The capacity less the propellant-still-on-board at staging,  is the booster propellant available to reach staging velocity.  The way I set this up,  you iterate the imposed staging velocity until the overall mission’s remaining propellant is a small positive fraction of a ton.  That result is also affected by the payload in the Starship weight statement.  The Superheavy booster sees the fully-loaded Starship upper stage as its “payload”,  which affects how much propellant is needed to reach staging velocity.

The Starship upper stage analysis begins with the landing.  For the cargo/passenger vehicle,  I require a dry-tanks landing with the full payload still aboard,  as a way to support an abort to surface without the chance to unload payload.  For the tankers,  the dry-tanks landing is made with zero payload aboard.  This is because with the dedicated tanker design,  the “payload” is propellant that can be dumped to space before the deorbit burn.  For the “ordinary Starship-as-tanker”,  loaded payload is zero.  The excess propellant in the regular tanks can be dumped to space before the deorbit burn.

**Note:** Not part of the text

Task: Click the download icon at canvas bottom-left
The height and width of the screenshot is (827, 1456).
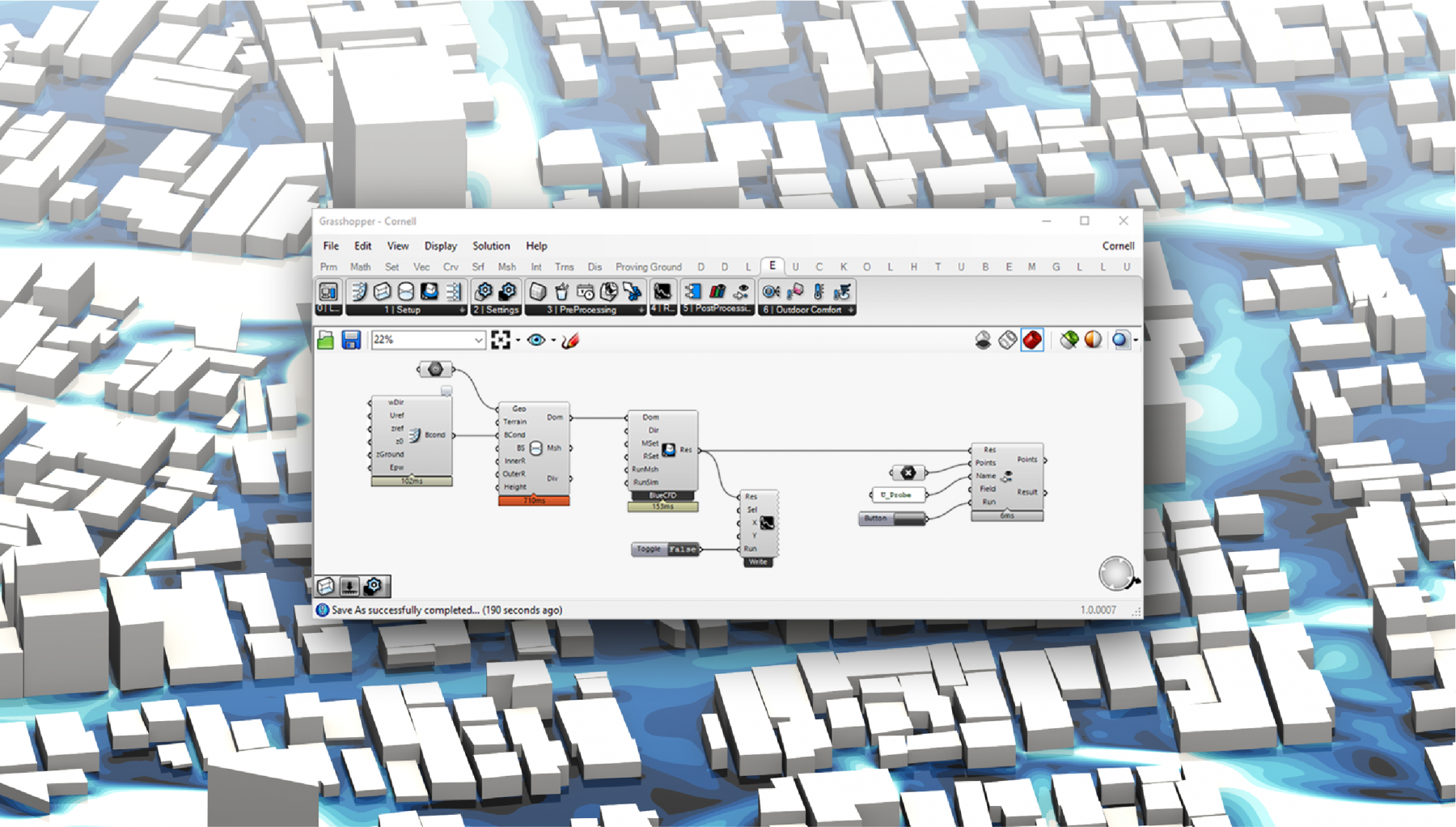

You analyze the effects of the landing and the deorbit burn,  to determine the propellant reserve that must be aboard,  at the time of the deorbit burn.  That reserve is larger for the cargo/passenger vehicle,  and smaller for the tanker (of either kind). The propellant available for the ascent burn is capacity less the landing reserve. 

For the dedicated tanker design,  I use exactly the same analysis as for the cargo/passenger Starship.  You burn the available propellant,  and see what delta-vee that gets you.  You set the payload to that value which gets you the right delta-vee.  Your “payload” is the transferable propellant.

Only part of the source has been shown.